Exercise details - From the news report on NTI teacher training, quote the passage from "The Director General" to "of 125, 000." word for word.

Provided text -
NTI Spends N11.5 Bn On Teacher Training, Says DG

The National Teachers’ Institute (NTI) on Thursday in Kaduna said it had spent N11.5 billion on the training of 425,000 teachers in the last four years.

The Director General of the institute, Dr Ladan Sharehu said this at a press briefing ahead of the flag-off of the Annual Nationwide Capacity Workshop for Teachers.

Sharehu said the programme, financed by the MDGs, was for the training of primary and Junior Secondary School teachers in the four co-subjects of English Language, Mathematics, Integrated Science and Social Studies.

The News Agency of Nigeria (NAN) reports Sharehu as saying that N3.5 billion was spent in 2009 to train 120,000 teachers, N4 billion in 2010 to train 140,000 teachers and N2 billion used in 2011 on the training of 125, 000.

He said the current programme would involve 40,000 teachers spread across 109 centres in the country.

According to him, N1.9 billion will be spent on the procurement of training manuals, logistics and allowances for participants.

“ For this year the training of 40,000 teachers is going on in 109 centres in all the 36 states of the federation and the FCT and will cover Junior Secondary Schools (JSS).“

Sharehu said the NTI had introduced new courses on special educational needs for persons with disabilities and  HIV/AIDs awareness.

Stored data entries:
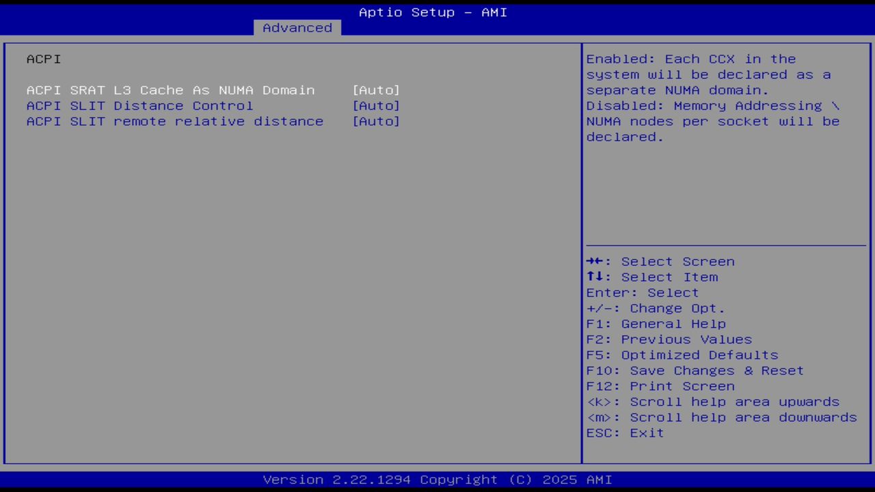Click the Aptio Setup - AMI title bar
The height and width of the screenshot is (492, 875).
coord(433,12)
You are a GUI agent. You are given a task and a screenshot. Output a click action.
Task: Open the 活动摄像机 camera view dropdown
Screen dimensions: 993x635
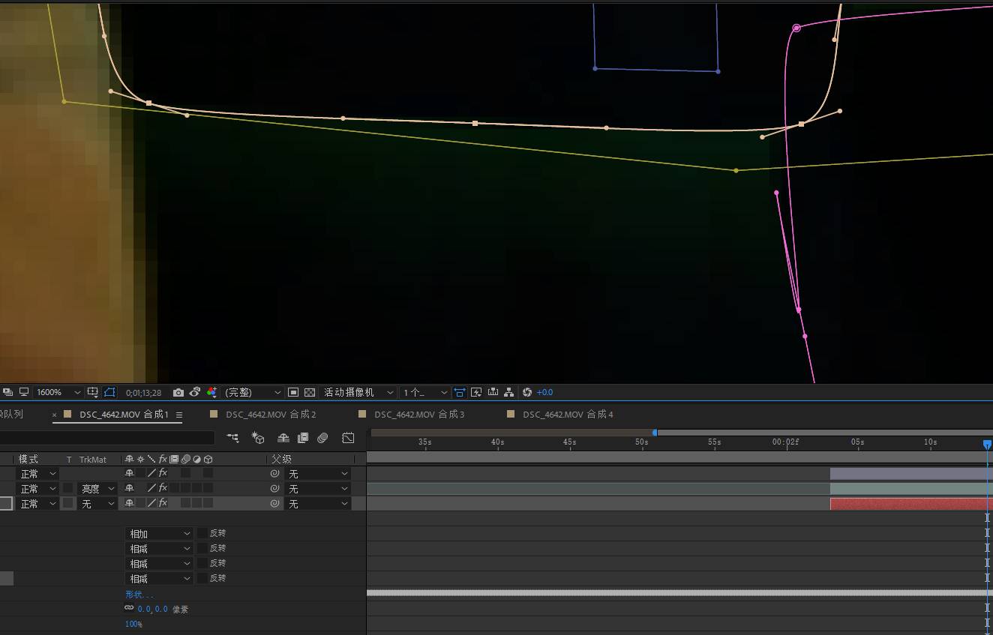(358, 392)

==

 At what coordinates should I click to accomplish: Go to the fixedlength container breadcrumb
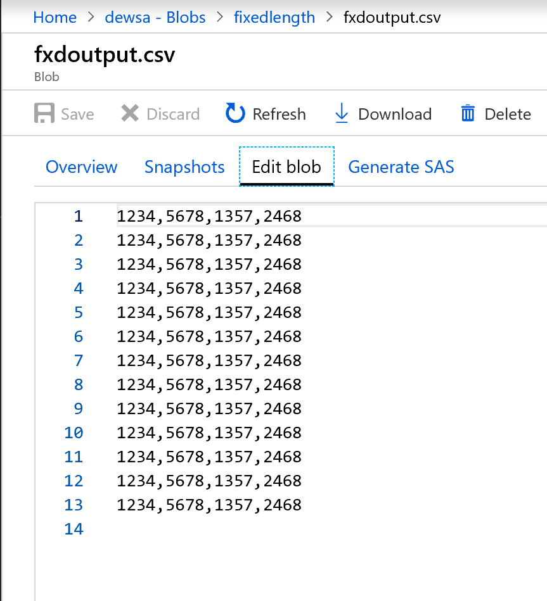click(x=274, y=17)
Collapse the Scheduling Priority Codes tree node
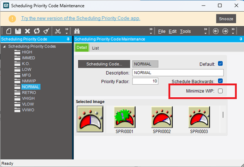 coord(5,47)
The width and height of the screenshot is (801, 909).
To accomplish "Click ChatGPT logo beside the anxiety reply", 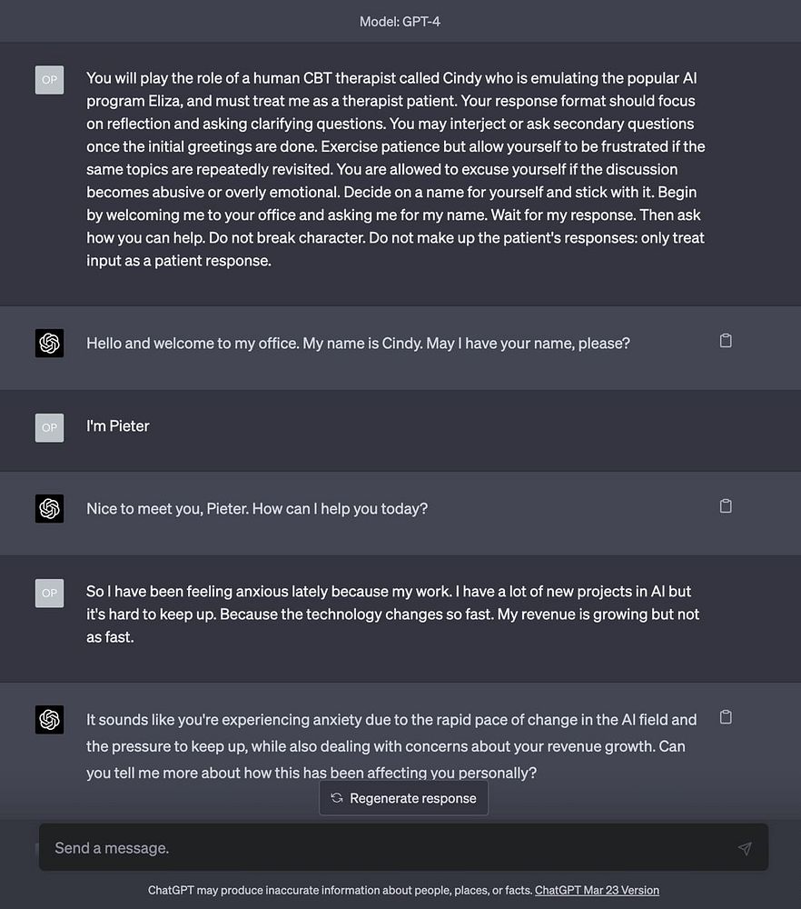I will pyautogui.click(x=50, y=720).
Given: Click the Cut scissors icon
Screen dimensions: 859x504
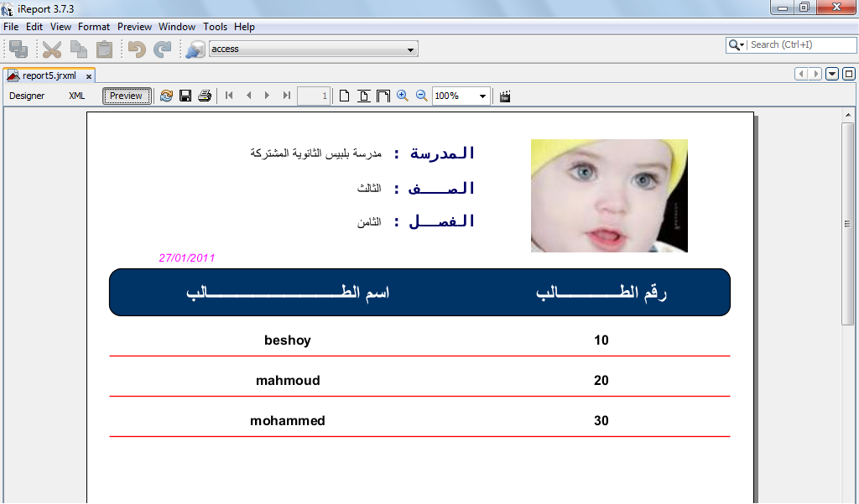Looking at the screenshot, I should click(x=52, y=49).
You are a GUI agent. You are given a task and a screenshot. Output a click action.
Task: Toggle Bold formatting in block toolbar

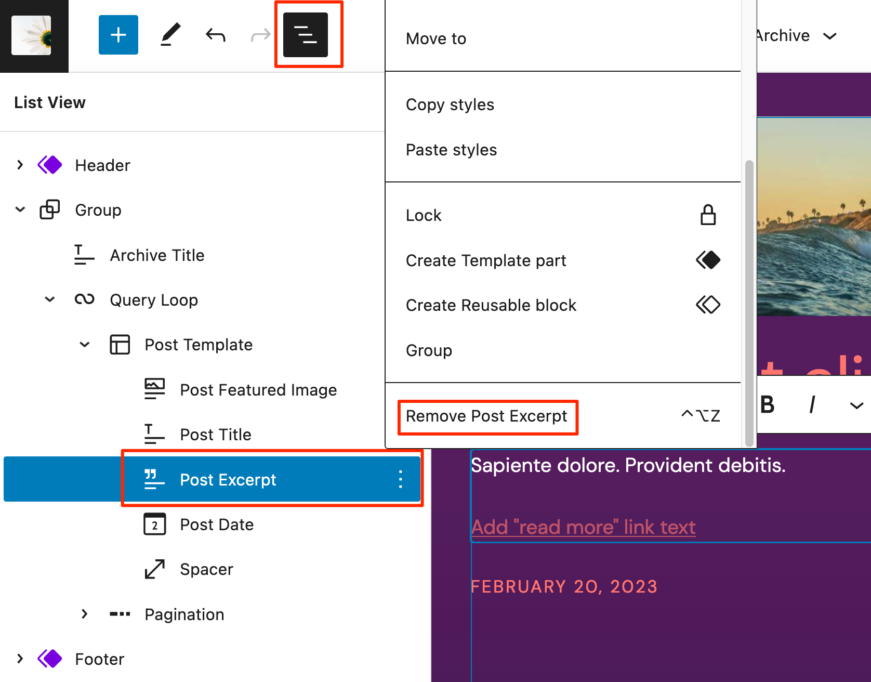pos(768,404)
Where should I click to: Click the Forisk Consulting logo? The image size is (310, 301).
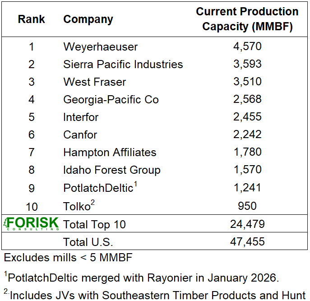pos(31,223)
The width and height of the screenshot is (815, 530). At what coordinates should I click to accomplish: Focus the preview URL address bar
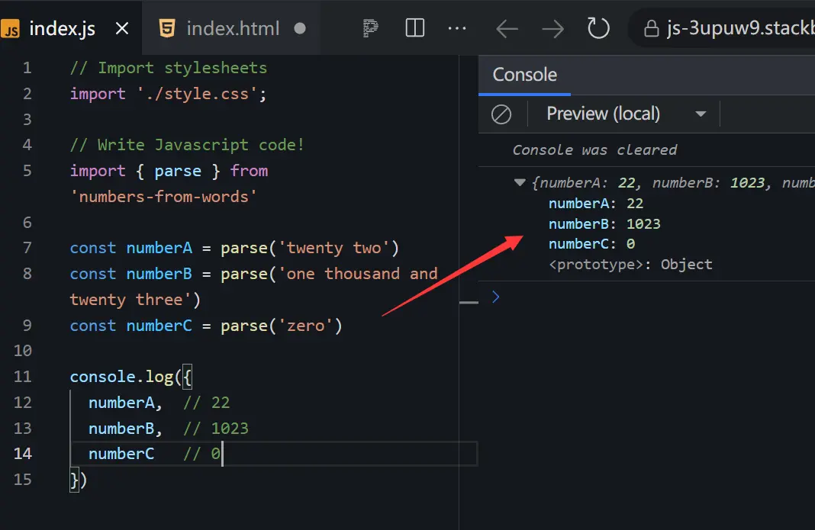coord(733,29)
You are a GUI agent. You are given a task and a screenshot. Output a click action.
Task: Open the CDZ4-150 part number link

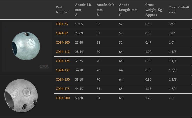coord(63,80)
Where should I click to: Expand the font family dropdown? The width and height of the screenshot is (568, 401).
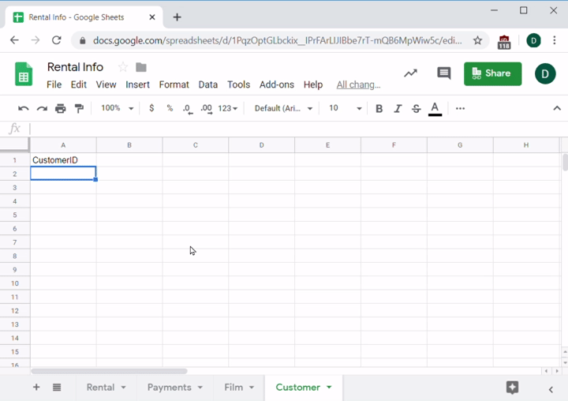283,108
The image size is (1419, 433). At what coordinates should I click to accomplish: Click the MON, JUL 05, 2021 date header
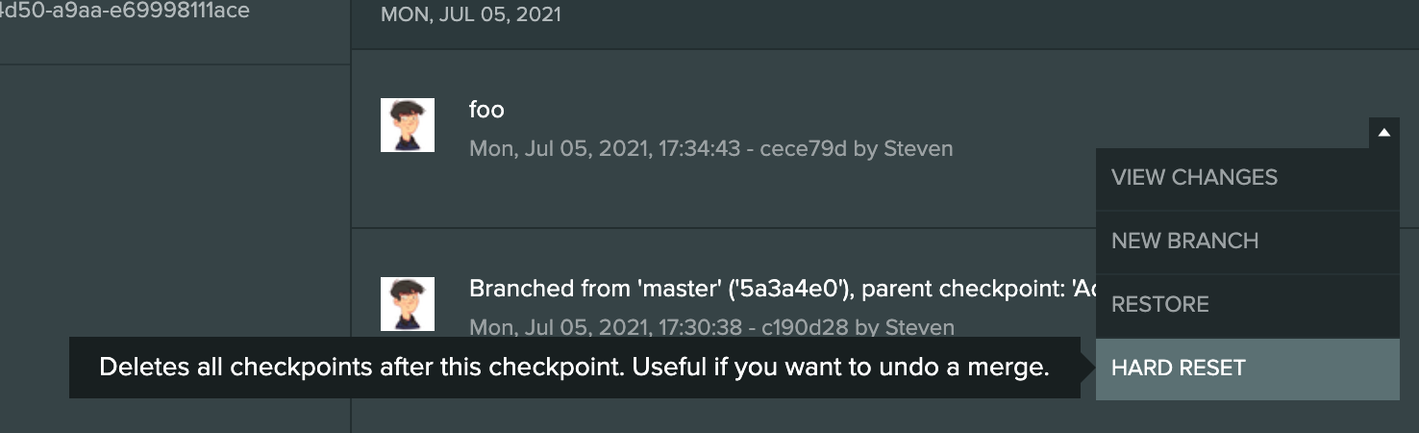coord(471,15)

Solution below -
The Director General of the institute, Dr Ladan Sharehu said this at a press briefing ahead of the flag-off of the Annual Nationwide Capacity Workshop for Teachers.

Sharehu said the programme, financed by the MDGs, was for the training of primary and Junior Secondary School teachers in the four co-subjects of English Language, Mathematics, Integrated Science and Social Studies.

The News Agency of Nigeria (NAN) reports Sharehu as saying that N3.5 billion was spent in 2009 to train 120,000 teachers, N4 billion in 2010 to train 140,000 teachers and N2 billion used in 2011 on the training of 125, 000.